→ What you are asked to do
Every line from the one with "[Facebook] (832, 2377)" through the end of the material should be written out character for character. Lines before it are excluded.

→ Extracted records

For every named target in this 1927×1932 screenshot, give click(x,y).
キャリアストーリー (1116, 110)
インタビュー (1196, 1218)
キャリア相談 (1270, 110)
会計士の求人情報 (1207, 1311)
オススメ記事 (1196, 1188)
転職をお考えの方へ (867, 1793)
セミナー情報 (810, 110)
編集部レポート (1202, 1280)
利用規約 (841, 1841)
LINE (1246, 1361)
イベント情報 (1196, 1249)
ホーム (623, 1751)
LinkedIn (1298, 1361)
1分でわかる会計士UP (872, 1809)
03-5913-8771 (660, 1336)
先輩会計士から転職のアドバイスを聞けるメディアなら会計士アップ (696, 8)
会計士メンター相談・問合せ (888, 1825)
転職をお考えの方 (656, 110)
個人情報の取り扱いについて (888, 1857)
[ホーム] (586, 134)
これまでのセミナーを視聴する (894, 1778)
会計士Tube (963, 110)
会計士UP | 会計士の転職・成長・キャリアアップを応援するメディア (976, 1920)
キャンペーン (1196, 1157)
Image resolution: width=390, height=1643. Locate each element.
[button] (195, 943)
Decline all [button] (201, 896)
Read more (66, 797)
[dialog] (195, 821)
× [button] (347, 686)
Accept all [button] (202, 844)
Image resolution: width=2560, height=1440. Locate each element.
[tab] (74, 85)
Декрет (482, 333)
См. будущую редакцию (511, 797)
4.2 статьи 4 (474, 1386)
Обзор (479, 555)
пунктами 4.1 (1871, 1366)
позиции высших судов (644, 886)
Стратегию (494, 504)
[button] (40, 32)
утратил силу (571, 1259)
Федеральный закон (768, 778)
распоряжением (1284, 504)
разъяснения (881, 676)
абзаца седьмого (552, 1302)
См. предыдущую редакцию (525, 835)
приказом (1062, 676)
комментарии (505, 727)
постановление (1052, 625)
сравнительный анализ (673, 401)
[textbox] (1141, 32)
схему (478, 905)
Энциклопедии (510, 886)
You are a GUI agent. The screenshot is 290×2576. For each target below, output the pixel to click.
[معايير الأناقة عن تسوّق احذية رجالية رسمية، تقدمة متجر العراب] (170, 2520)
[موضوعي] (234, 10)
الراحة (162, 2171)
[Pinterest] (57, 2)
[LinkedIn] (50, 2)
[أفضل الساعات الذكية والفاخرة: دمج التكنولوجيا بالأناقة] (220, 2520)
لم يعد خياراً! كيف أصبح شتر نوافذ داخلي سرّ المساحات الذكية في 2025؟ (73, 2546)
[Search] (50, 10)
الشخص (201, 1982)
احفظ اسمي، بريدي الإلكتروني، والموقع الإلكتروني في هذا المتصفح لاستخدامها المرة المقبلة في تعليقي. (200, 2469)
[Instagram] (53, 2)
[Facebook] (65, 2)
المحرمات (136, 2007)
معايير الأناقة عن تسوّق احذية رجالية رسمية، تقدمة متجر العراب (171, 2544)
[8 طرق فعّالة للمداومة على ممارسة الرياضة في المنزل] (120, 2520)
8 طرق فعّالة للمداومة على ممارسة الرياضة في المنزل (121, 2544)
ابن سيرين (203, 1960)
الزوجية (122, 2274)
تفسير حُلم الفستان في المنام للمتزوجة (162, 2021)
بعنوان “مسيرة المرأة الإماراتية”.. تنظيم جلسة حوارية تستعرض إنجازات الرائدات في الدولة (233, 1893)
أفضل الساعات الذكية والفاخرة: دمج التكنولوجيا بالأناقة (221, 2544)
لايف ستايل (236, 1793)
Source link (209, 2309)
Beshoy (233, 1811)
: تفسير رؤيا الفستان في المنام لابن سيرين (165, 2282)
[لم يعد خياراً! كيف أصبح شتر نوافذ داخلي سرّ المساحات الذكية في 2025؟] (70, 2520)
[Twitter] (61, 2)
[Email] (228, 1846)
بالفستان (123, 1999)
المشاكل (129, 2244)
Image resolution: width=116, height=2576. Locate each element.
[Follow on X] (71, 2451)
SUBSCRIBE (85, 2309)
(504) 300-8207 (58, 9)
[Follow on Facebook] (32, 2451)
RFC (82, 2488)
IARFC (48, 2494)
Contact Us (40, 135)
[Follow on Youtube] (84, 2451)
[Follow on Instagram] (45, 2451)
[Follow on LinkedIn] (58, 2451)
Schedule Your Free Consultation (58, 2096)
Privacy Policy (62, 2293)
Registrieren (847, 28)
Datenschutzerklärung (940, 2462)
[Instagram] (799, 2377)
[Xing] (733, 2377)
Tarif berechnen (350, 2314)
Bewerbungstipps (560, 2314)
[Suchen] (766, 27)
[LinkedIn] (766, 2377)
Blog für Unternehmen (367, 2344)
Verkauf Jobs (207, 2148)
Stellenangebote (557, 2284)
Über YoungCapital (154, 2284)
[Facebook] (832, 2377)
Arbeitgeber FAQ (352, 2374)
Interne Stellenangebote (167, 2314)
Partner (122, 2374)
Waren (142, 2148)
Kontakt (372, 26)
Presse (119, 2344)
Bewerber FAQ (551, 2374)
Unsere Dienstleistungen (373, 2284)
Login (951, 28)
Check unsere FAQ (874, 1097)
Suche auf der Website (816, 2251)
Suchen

→ Solution for this problem
[Facebook] (832, 2377)
Arbeitgeber FAQ (352, 2374)
Interne Stellenangebote (167, 2314)
Partner (122, 2374)
Waren (142, 2148)
Kontakt (372, 26)
Presse (119, 2344)
Bewerber FAQ (551, 2374)
Unsere Dienstleistungen (373, 2284)
Login (951, 28)
Check unsere FAQ (874, 1097)
Suche auf der Website (816, 2251)
Suchen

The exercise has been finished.